▶ **Exercise objective**: What lines in the records below contain the string "icon"? Copy every one.

= Beginning of Section =

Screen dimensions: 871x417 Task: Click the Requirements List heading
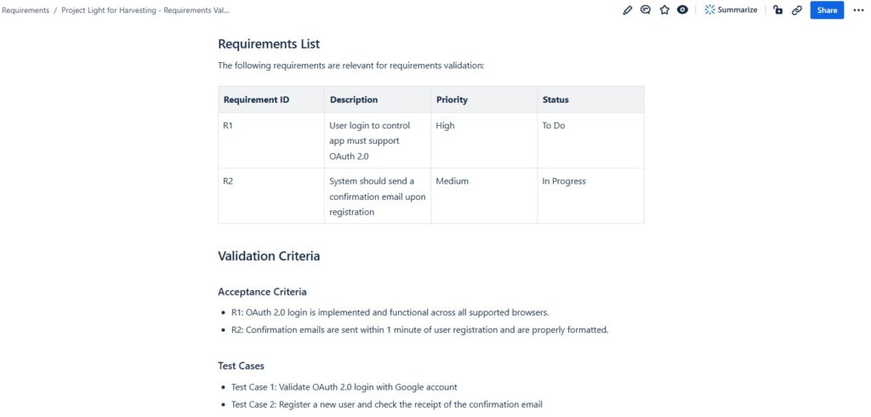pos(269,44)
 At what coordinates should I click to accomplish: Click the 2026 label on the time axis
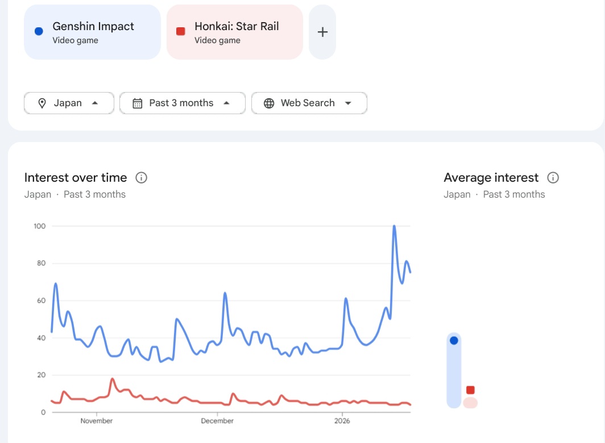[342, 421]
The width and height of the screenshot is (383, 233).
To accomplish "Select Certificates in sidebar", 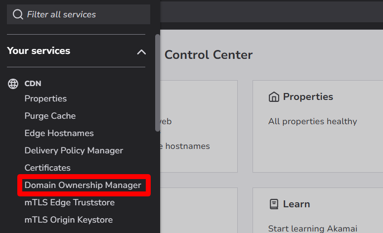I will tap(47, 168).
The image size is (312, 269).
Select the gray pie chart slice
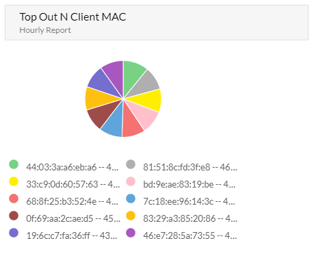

= End of Section =
= Beginning of Section =

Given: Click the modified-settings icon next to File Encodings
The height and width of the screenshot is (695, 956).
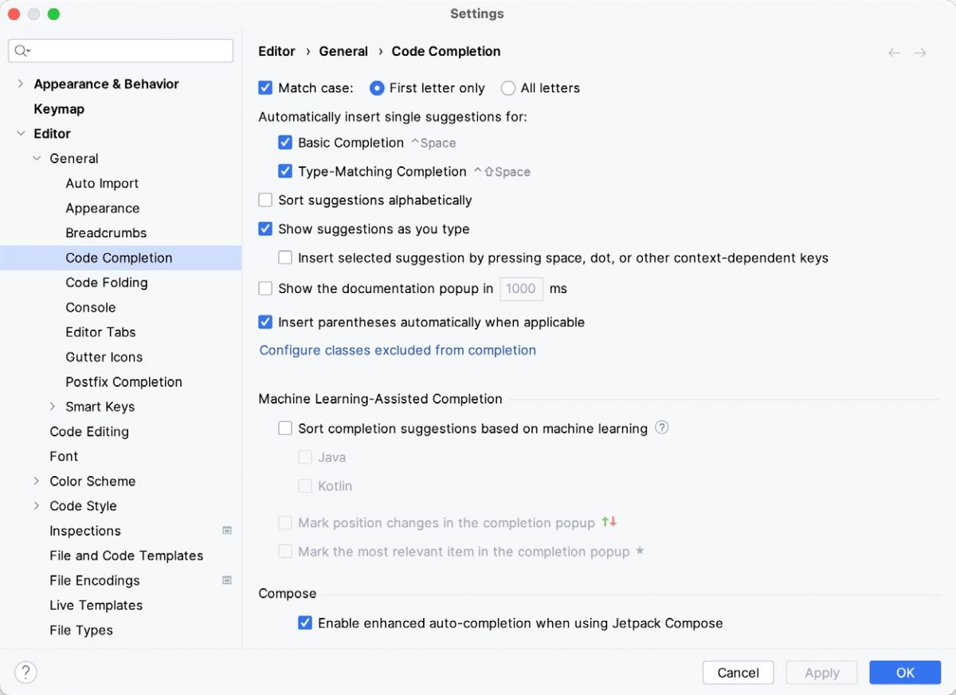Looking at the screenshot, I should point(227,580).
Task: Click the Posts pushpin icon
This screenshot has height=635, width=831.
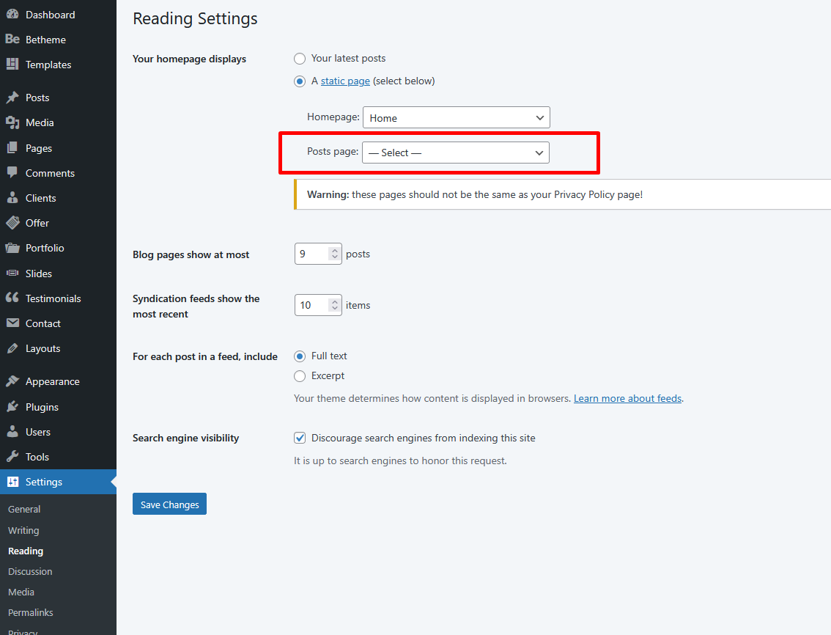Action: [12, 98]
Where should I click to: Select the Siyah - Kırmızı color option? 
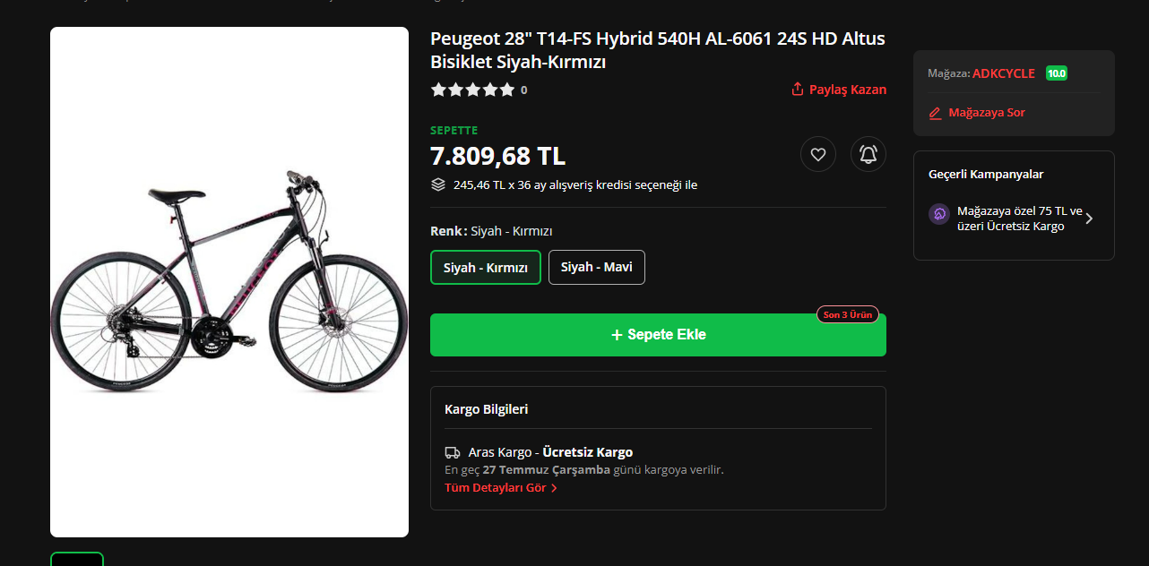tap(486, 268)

= End of Section =

▶ **Answer to this problem**:
Given: Click the modified-settings icon next to File Encodings
Task: Click the Posts pushpin icon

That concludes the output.